Muitas pessoas ainda têm a impressão de que contratar um designer de interiores ou arquiteto para fazer um projeto, seja ele de reforma ou decoração, tem valor elevado e, muitas vezes, se torna um gasto desnecessário no total investido, já que o proprietário pode realizar a atividade por conta. Exclusividade de uma parcela da população décadas atrás, a relação de trabalho entre profissionais do tipo e proprietários têm mudado. Atualmente, há muita flexibilidade para que haja uma adequação entre o serviço realizado e o gasto pretendido.

(Anelisa Lopes escreve sempre às terças. Acompanhe alguns de seus projetos e referências no Instagram: @a81_design)

Investimento em um bom profissional pode gerar economia na obra (foto: arquivo pessoal)

Se o profissional não tiver um critério de cobrança, ela pode ser acordada uma forma que satisfaça ambas as partes e varia conforme o especialista: pode ser por hora trabalhada, metragem, porcentagem do investimento total na obra, entre outros. Também é possível assumir o projeto em etapas, como por exemplo, pagar somente pela planta baixa, pelo acompanhamento da obra, pela compra de materiais, pela contratação de mão de obra, por um projeto de acústica e/ou iluminação ou desenho/escolha de mobiliário/objetos de decoração. Os profissionais também podem atuar como consultores, por meio da sugestão propostas que se adequem melhor ao ambiente, levando-se em conta as noções de funcionalidade, ergonomia e conforto.

O ideal, no entanto, é fazer todo o processo. Especificando um projeto de reforma, por exemplo, que é o tipo mais trabalhoso e demorado, há etapas a cumprir.
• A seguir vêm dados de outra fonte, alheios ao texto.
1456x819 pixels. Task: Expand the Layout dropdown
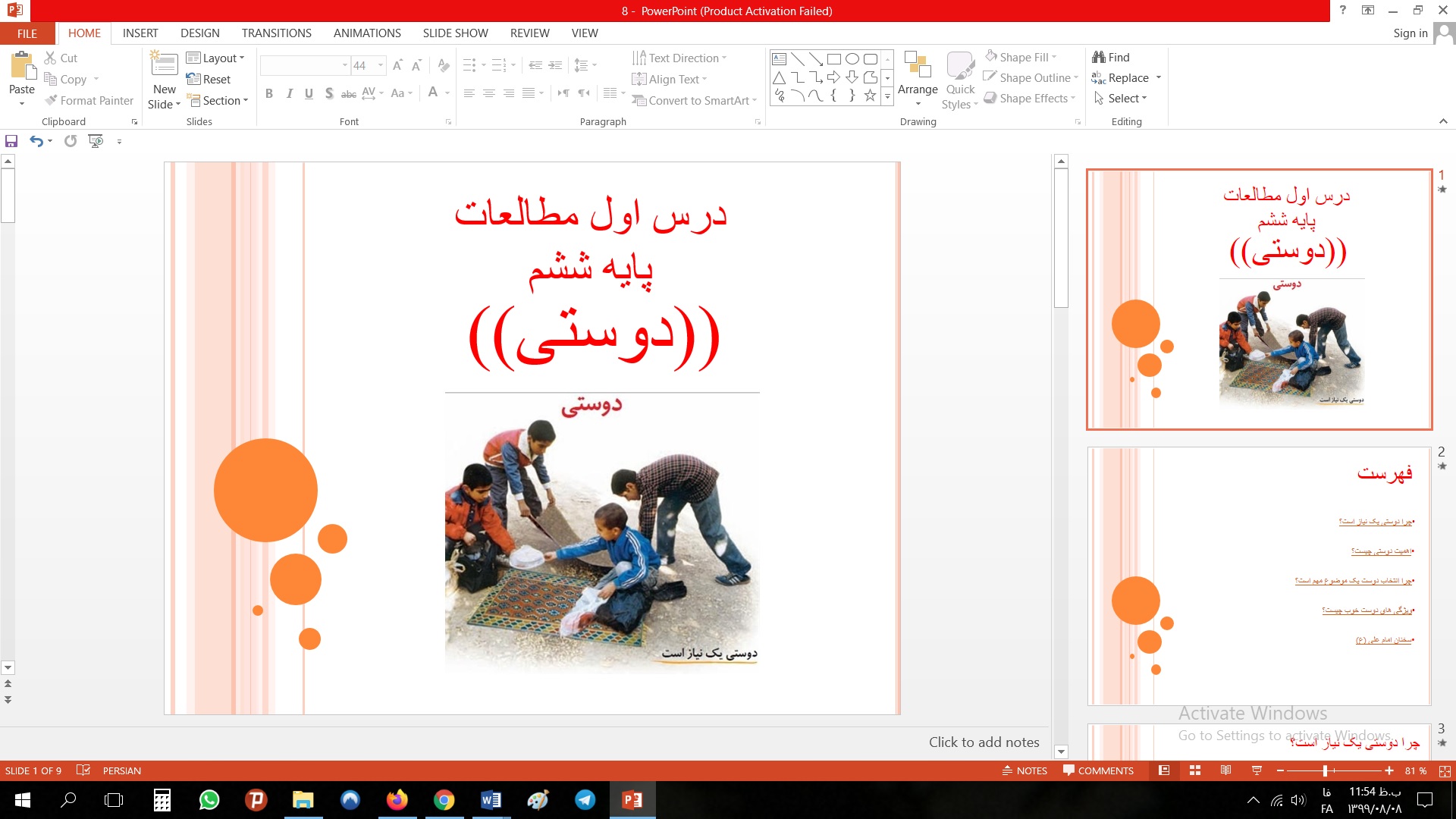216,58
O primeiro passo é fazer uma análise informal do local – metragem aproximada, identificação de plantas originais, localização de colunas e vigas aparentes, pontos de hidráulica e elétrica visíveis e, se for o caso, conhecer as regras e normas do edifício. A partir de então, tem início uma troca de ideias para viabilizar o conceito, no qual são colocados no papel os desejos dos donos e as sugestões do profissional. Depois disso, faz-se necessária uma visita técnica com empreiteiro para verificar as condições do local e se há outros reparos necessários.

Profissional para reforma ou decoração não é mais exclusividade de quem tem dinheiro (foto: arquivo pessoal)

A próxima etapa é uma das mais importantes. É no anteprojeto em que se define a proposta real das modificações a serem realizadas e uma estimativa de gasto total. É feito também o laudo técnico de responsabilidade da obra (arquiteto ou engenheiro). Se o plano estiver acordado por ambas as partes, o projeto executivo é colocado em prática, com todos os detalhes que dizem respeito à reforma – aqui entram material escolhido, tipos de tecidos, cores, entre outros. Um retrato do que será o trabalho final entregue pode ser verificado em imagens 3D.

Para este post, vale a máxima: o barato pode sair caro. Falta de supervisão da mão-de-obra, compra e uso excessivo de material, atraso na entrega ou fornecedor de má qualidade são custos que podem ser minimizados com a escolha de um designer de interiores ou arquiteto. Contratar um profissional não é mais privilégio das classes mais abastadas. É uma necessidade para quem deseja atualizar sua propriedade, seja ela residencial ou comercial. E, mais importante, diminui as chances de que o sonho da sua vida não se torne um pesadelo.